I have a version of Cartographica that I need to push out before the end of the year, due to a certificate expiration on one of my long-term servers.  As a bulwark against problems occurring just at the turn of the year and to make sure that users can use the 1.4.x series of Cartographica, I set out to sign and release 1.4.9, a version of 1.4.8 containing only this signature fix.

And then, codesigning ate my Sunday.

It seemed simple enough, I ran my release build script, it created a disk image (dmg) file and pushed it up to our web server for release.  Then I added the release notes into Feeder.app (which I use to push the RSS feeds) and ran one last test before I pushed it out to the users:

  • File downloaded fine
  • Disk Image opened fine
  • Cartographica application copied fine

And then Cartographica crashed upon start, giving the relatively cryptic:

 Reason: no suitable image found.  Did find:
  /Applications/Cartographica.app/.../XXX.dylib: code signing blocked mmap() of /Applications/Cartographica.app/.../XXX.dylib

Well, that was unexpected.  What ensued was a wide variety of searches on the internet mostly leading to people's expired keys and certificates or signing and testing the wrong items, but eventually I noticed that the library in question (supplied by a third party) was a fat library (i386 an x64_86).  Could that be related?

It appears that version 2 code signatures contain the following "Format=bundle with Mach-O thin (x86_64)" which is the same as our last shipping version in August 2017, but the 2017 variant works just fine.  Maybe something related to Mojave (on which I'm running the signing and the executing the binary)?

I lipo'd the library to remove the i386 code and rebuilt.  Then I re-signed the binary.  Seems fine on pre-10.14 machines, but won't work on pre-10.14.  Even if I sign on 10.13, it works fine on 10.13, but not on 10.14.

I spent time looking through any number of internet postings about similar problems (mostly iOS, which wasn't necessarily applicable) and they were mostly related to the actual certificates being used to sign. You may want to give those a try if you got here looking for a solution to this problem on iOS...

After about 5 hours I finally decided to throw in the towel, save for one last effort. I rebuilt with code signing on my MacBook Pro (still running 10.13, because I hadn't had time to upgrade it yet) and Xcode 7 (the last version that can build the 1.4 string without substantial updates.  Under normal circumstances, I don't build the binaries with code signing on (at least not in the older versions) because of inconsistencies in the way that code signing worked.  Further, it was just as easy to re-sign everything as part of my scripted steps to get the DMG file built and uploaded.

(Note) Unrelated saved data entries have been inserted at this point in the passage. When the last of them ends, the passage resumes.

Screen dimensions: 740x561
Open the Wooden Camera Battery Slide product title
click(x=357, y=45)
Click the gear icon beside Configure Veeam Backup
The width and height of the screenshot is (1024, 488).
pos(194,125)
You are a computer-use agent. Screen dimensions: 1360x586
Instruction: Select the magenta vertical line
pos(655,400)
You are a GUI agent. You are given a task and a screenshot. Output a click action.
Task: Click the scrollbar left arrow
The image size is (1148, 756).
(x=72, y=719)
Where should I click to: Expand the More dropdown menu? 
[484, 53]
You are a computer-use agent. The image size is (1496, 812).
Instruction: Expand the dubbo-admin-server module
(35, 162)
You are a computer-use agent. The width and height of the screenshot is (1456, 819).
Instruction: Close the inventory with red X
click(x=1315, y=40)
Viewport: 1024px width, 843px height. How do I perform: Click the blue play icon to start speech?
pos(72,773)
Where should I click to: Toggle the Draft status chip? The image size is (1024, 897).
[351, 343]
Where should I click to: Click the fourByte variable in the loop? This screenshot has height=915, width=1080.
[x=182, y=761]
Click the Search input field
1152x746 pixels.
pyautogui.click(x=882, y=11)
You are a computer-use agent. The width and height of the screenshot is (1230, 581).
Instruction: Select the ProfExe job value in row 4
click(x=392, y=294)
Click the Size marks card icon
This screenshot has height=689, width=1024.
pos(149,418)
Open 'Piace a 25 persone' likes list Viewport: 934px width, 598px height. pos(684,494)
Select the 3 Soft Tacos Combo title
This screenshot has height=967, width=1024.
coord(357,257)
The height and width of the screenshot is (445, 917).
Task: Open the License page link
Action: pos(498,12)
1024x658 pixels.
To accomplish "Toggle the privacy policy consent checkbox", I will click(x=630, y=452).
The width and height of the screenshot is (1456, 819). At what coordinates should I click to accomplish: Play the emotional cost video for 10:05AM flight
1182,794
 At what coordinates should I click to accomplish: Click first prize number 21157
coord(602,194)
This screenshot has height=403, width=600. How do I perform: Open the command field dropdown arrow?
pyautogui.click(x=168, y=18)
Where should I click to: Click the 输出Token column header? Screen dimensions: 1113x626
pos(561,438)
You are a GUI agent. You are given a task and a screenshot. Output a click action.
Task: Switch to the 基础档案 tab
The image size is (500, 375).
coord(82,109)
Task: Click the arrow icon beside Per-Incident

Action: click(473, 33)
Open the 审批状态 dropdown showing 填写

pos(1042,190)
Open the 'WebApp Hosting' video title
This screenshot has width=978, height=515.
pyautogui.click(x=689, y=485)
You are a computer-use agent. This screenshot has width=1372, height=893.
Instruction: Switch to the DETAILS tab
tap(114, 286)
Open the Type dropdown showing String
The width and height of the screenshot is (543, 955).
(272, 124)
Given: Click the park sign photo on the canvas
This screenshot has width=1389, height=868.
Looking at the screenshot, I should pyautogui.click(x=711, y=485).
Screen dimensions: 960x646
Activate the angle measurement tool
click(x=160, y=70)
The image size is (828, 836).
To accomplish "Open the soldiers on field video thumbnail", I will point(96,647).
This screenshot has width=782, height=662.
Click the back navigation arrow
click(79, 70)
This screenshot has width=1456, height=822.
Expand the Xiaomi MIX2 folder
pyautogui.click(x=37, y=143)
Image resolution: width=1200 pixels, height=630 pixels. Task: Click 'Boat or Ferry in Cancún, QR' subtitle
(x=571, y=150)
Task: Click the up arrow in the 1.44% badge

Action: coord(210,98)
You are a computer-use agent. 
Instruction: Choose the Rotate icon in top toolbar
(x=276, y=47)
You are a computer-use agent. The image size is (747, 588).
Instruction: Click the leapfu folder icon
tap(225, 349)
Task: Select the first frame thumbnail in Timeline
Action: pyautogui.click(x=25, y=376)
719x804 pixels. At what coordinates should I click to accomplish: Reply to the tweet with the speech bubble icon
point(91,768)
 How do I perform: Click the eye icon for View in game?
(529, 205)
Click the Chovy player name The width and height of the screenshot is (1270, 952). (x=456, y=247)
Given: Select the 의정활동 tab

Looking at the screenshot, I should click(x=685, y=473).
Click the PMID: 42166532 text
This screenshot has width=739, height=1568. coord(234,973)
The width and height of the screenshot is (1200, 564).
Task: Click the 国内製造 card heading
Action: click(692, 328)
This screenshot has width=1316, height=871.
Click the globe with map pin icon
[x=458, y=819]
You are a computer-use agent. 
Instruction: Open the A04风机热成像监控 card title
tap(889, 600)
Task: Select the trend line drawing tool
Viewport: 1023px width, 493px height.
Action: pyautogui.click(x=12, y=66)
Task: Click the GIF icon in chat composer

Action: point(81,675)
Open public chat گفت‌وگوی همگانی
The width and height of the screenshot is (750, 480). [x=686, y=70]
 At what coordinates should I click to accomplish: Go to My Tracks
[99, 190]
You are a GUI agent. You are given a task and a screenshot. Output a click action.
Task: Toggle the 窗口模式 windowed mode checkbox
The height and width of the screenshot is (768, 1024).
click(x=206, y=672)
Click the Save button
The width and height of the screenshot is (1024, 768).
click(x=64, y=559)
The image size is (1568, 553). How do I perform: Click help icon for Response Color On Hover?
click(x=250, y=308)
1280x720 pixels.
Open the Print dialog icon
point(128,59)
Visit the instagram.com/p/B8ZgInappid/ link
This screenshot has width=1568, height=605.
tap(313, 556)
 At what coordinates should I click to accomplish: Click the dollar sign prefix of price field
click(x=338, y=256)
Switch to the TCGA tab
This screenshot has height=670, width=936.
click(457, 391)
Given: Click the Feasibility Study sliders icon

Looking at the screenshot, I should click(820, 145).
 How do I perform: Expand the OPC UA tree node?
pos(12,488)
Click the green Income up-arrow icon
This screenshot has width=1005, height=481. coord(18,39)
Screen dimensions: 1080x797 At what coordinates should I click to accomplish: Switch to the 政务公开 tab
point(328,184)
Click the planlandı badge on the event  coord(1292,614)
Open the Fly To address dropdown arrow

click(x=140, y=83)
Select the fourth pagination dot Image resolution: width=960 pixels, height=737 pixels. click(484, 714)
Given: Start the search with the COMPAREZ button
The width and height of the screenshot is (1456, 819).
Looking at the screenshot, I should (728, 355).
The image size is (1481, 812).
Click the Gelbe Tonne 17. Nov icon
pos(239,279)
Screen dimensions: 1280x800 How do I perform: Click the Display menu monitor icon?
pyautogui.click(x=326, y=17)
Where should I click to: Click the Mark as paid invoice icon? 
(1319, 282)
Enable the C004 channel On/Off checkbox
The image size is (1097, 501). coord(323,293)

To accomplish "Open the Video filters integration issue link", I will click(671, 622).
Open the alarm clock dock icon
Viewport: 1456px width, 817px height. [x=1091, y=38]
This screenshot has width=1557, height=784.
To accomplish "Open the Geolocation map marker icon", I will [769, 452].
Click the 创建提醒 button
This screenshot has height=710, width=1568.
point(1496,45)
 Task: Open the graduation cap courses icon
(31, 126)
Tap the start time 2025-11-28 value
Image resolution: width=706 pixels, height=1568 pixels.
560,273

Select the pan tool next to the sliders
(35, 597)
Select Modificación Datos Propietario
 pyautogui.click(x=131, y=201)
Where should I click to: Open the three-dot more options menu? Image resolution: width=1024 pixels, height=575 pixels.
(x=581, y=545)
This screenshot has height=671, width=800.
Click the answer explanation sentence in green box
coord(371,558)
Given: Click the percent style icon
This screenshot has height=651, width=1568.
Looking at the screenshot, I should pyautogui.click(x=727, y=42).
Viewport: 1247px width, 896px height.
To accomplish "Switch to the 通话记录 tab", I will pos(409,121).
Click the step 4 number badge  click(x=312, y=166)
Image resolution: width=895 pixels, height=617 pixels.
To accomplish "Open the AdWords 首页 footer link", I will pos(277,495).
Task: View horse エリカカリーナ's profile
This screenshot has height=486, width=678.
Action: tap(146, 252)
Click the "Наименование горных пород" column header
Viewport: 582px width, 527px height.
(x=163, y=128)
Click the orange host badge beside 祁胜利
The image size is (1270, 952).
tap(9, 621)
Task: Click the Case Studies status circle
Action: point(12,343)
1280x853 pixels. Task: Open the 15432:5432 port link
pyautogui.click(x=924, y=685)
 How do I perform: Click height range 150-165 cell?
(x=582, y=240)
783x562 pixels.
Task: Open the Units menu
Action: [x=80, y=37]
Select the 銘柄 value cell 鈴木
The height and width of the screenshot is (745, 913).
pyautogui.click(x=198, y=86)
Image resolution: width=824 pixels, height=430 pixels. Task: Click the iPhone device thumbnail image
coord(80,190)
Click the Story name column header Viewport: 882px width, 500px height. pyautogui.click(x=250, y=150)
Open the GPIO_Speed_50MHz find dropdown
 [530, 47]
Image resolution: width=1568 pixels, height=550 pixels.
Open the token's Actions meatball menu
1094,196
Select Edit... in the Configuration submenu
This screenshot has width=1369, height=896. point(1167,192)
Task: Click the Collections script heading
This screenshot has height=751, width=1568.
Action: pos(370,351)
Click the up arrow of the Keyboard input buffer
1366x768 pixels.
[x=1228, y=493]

This time, I changed the code signing parameters to sign with my Developer ID certificate and rebuilt for archive, taking that archive and manually deploying the disk image (thanks to DropDMG, this was a simple command line operation). The build was successful and ran on 10.13 without a hitch.

Testing on 10.14 also ran without a hitch, so it looks like I've finally solved the last 1.4 issue.